→ **PROBLEM**
Copy out each line of the data that holds the string "Collapse".

→ **RECORDED DATA**
=-=-=-=-=
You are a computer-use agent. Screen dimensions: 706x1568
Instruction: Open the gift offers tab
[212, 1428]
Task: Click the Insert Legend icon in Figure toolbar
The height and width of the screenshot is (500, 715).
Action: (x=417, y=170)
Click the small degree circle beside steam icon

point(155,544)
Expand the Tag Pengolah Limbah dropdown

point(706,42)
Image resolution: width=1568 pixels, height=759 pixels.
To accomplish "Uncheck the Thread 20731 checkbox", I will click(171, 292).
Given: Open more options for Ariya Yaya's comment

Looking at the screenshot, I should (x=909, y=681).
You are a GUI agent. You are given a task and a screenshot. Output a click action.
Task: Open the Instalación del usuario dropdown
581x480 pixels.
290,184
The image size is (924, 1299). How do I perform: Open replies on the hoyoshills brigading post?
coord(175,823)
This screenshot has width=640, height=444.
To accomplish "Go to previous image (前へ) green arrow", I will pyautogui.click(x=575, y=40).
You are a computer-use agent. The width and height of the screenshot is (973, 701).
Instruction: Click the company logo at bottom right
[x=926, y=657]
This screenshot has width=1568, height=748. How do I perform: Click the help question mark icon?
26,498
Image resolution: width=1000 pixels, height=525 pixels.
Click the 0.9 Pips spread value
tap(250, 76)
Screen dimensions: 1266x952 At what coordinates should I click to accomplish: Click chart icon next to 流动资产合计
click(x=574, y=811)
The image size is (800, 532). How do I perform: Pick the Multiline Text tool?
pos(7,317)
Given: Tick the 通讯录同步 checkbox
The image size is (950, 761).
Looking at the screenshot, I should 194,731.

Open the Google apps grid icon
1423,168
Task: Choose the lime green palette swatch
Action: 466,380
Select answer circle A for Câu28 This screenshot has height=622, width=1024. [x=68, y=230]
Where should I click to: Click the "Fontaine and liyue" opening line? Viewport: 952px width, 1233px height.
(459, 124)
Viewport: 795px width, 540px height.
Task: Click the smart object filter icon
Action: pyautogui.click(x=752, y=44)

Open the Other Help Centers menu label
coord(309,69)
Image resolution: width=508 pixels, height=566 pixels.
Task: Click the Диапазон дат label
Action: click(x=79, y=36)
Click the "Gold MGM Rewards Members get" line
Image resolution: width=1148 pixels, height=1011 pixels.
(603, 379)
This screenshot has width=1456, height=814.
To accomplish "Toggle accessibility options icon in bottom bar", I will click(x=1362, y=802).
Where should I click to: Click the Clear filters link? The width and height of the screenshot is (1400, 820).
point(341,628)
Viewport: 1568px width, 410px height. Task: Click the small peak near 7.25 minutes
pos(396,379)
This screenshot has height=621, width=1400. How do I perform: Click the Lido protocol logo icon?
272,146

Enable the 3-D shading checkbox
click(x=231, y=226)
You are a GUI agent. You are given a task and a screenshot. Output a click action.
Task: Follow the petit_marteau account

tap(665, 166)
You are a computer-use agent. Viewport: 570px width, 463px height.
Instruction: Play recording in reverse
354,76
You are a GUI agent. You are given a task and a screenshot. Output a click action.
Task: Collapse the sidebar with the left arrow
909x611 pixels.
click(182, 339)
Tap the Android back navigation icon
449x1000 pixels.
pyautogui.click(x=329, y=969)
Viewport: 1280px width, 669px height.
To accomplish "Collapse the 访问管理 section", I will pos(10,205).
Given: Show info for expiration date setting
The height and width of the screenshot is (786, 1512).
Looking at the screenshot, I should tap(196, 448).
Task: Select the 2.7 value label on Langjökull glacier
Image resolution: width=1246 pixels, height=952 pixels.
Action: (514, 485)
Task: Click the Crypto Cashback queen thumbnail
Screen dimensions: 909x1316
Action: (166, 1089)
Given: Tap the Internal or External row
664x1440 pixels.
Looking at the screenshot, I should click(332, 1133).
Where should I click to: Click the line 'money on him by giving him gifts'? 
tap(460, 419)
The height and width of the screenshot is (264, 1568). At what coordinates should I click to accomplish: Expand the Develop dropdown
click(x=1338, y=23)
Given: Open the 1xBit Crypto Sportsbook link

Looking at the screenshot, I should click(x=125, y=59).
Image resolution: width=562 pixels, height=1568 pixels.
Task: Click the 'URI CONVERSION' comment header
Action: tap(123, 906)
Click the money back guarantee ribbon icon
=-=-=-=-=
→ **SOLUTION BELOW**
Task: Collapse the sidebar with the left arrow
To accomplish "Collapse the 访问管理 section", I will pos(10,205).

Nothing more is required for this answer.